# Task details
Print out every line of the listing below without alteration.
--- Data ---
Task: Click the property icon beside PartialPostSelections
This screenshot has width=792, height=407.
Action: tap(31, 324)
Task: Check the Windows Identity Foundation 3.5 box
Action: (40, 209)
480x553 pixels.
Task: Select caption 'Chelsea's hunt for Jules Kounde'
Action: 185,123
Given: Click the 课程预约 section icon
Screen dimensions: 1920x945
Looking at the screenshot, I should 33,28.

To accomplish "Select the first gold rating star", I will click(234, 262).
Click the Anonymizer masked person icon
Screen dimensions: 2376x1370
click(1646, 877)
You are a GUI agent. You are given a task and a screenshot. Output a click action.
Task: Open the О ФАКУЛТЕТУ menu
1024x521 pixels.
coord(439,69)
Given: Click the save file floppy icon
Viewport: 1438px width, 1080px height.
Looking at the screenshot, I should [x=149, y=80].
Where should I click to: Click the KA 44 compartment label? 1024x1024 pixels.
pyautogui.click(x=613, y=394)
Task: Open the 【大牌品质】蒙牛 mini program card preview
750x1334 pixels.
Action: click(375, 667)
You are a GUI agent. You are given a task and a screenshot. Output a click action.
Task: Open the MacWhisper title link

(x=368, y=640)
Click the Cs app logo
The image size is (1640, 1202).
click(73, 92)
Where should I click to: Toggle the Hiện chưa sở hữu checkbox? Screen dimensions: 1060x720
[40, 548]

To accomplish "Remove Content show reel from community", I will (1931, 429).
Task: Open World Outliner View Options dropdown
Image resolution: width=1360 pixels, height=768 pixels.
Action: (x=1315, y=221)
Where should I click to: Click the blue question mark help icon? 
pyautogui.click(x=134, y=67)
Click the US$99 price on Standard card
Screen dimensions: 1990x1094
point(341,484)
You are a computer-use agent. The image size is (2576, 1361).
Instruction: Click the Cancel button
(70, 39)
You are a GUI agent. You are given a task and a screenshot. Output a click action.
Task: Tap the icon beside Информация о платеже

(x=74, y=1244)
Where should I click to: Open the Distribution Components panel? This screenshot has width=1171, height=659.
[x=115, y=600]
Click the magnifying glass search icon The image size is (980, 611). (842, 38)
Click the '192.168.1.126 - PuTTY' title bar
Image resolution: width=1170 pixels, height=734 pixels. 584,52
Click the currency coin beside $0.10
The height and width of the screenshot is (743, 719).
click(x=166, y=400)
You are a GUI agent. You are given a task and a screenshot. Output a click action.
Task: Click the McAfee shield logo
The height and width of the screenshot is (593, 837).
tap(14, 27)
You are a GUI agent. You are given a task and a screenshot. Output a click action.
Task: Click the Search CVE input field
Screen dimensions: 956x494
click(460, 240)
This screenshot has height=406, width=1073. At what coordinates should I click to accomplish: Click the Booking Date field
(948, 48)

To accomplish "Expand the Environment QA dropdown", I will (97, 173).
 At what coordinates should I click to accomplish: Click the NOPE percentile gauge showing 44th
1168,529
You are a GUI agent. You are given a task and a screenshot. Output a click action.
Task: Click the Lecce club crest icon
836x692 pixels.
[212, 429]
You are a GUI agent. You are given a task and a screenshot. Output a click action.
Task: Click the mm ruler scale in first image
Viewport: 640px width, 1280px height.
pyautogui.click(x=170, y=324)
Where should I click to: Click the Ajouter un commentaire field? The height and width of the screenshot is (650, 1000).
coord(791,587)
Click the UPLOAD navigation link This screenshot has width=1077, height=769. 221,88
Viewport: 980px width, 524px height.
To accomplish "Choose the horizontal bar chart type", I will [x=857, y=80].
---
# Solution for this problem
Task: Click the property icon beside PartialPostSelections
This screenshot has width=792, height=407.
Action: tap(31, 324)
Task: Check the Windows Identity Foundation 3.5 box
Action: (40, 209)
480x553 pixels.
Task: Select caption 'Chelsea's hunt for Jules Kounde'
Action: 185,123
Given: Click the 课程预约 section icon
Screen dimensions: 1920x945
Looking at the screenshot, I should 33,28.

To accomplish "Select the first gold rating star", I will click(234, 262).
Click the Anonymizer masked person icon
Screen dimensions: 2376x1370
click(1646, 877)
You are a GUI agent. You are given a task and a screenshot. Output a click action.
Task: Open the О ФАКУЛТЕТУ menu
1024x521 pixels.
coord(439,69)
Given: Click the save file floppy icon
Viewport: 1438px width, 1080px height.
Looking at the screenshot, I should [x=149, y=80].
Where should I click to: Click the KA 44 compartment label? 1024x1024 pixels.
pyautogui.click(x=613, y=394)
Task: Open the 【大牌品质】蒙牛 mini program card preview
750x1334 pixels.
Action: click(375, 667)
You are a GUI agent. You are given a task and a screenshot. Output a click action.
Task: Open the MacWhisper title link

(x=368, y=640)
Click the Cs app logo
The image size is (1640, 1202).
click(73, 92)
Where should I click to: Toggle the Hiện chưa sở hữu checkbox? Screen dimensions: 1060x720
[40, 548]

To accomplish "Remove Content show reel from community", I will (1931, 429).
Task: Open World Outliner View Options dropdown
Image resolution: width=1360 pixels, height=768 pixels.
Action: (x=1315, y=221)
Where should I click to: Click the blue question mark help icon? 
pyautogui.click(x=134, y=67)
Click the US$99 price on Standard card
Screen dimensions: 1990x1094
point(341,484)
You are a computer-use agent. The image size is (2576, 1361).
Instruction: Click the Cancel button
(70, 39)
You are a GUI agent. You are given a task and a screenshot. Output a click action.
Task: Tap the icon beside Информация о платеже

(x=74, y=1244)
Where should I click to: Open the Distribution Components panel? This screenshot has width=1171, height=659.
[x=115, y=600]
Click the magnifying glass search icon The image size is (980, 611). (842, 38)
Click the '192.168.1.126 - PuTTY' title bar
Image resolution: width=1170 pixels, height=734 pixels. 584,52
Click the currency coin beside $0.10
The height and width of the screenshot is (743, 719).
click(x=166, y=400)
You are a GUI agent. You are given a task and a screenshot. Output a click action.
Task: Click the McAfee shield logo
The height and width of the screenshot is (593, 837).
tap(14, 27)
You are a GUI agent. You are given a task and a screenshot. Output a click action.
Task: Click the Search CVE input field
Screen dimensions: 956x494
click(460, 240)
This screenshot has height=406, width=1073. At what coordinates should I click to accomplish: Click the Booking Date field
(948, 48)

To accomplish "Expand the Environment QA dropdown", I will (97, 173).
 At what coordinates should I click to accomplish: Click the NOPE percentile gauge showing 44th
1168,529
You are a GUI agent. You are given a task and a screenshot. Output a click action.
Task: Click the Lecce club crest icon
836x692 pixels.
[212, 429]
You are a GUI agent. You are given a task and a screenshot. Output a click action.
Task: Click the mm ruler scale in first image
Viewport: 640px width, 1280px height.
pyautogui.click(x=170, y=324)
Where should I click to: Click the Ajouter un commentaire field? The height and width of the screenshot is (650, 1000).
coord(791,587)
Click the UPLOAD navigation link This screenshot has width=1077, height=769. 221,88
Viewport: 980px width, 524px height.
To accomplish "Choose the horizontal bar chart type", I will [x=857, y=80].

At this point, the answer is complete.